Standard #: 22VAC40-185-280-B
Description: Based on observation and discussion with staff, the facility failed to ensure that hazardous substances, such as cleaning materials, shall be kept in a locked place using a safe locking method that prevents access by children. Evidence: 1. In the infant room, there was an automatic spray aerosol can of room air deodorizer in an unlocked cabinet. The cabinet was not accessible to children.

Plan of Correction: The staff in charge removed the aerosol spray during the inspection.

Standard #: 22VAC40-185-510-J
Description: Based on observation and discussion with staff, the facility failed to ensure that all medication shall be kept in a locked place using a safe locking method that prevents access by children. Evidence: 1. The first aid kit located on a top shelf in the "preschool room" had within it, aspirin and anti-acids and those items were unlocked. The first aid kit was not accessible to children.

Plan of Correction: The provider removed all medications from the first aid kit the same day of the inspection.

Standard #: 22VAC40-185-560-M
Description: Based on observation and discussion with staff, the facility failed to ensure that staff sit with children during meal times. Evidence: 1. During lunchtime, staff in the "preschool room" were not observed sitting with the children.

Plan of Correction: The provider plans to ensure that staff sit with the children.
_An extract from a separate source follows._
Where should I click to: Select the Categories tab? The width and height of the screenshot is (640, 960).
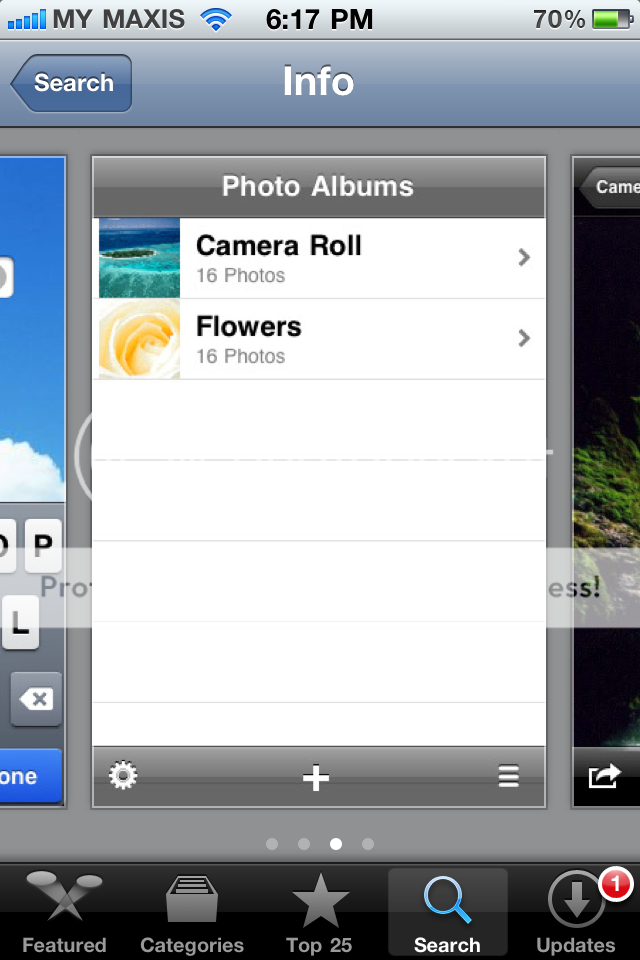(192, 912)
Standard #: 22VAC40-191-40-D-1-A
Description: Based on record review and discussion, the facility failed to ensure that all agents/licensees who are involved in the day-to-day operations of the facility, had sworn statements or affirmation and search of central registry whenever an applicant, licensee, or registrant changes. Evidence: 1. Board officers 1, 2, and 3 did not have central registry or sworn statements/affirmations in their records. 2. The board members were listed on the renewal application and the date the department received the application was May 30, 2019.

Plan of Correction: The provider will show proof of all background checks for all board members and keep these items readily available in files for inspection.

Standard #: 22VAC40-191-60-C-2
Description: Based on record review and discussion with staff, the facility failed to ensure that all employees have central registry findings within 30 days of employment. Evidence: 1. Staff (3) has a documented hire date of 05/07/2019 and a central registry date of 06/12/2019.

Plan of Correction: The provider will obtain documentation showing central registry from this point forward.

Standard #: 63.2(17)-1721.1-B-2
Description: Based on record review and discussion with staff, the facility failed to ensure that every agent/officer had a background check in accordance with Code of Virginia prior to appointment as a board officer. Evidence: Board officers (1, 2, and 3) did not have fingerprints or evidence of a criminal background check as required by the Code of Virginia within their files.

Plan of Correction: Not available online. Contact Inspector for more information.

Disclaimer:

A compliance history is in no way a rating for a facility.

The online compliance history includes only information after July 1, 2003. In addition, the online compliance history includes information regarding adverse actions that may be the subject of a pending appeal. An adverse action is not final until a provider has exhausted or waived all due process rights. For compliance history prior to July 1, 2003, or information regarding the status of pending adverse actions, please contact the Licensing Inspector listed in the facility's information. The Virginia Department of Social Services (VDSS) is not responsible for any errors in or omissions from the compliance history information.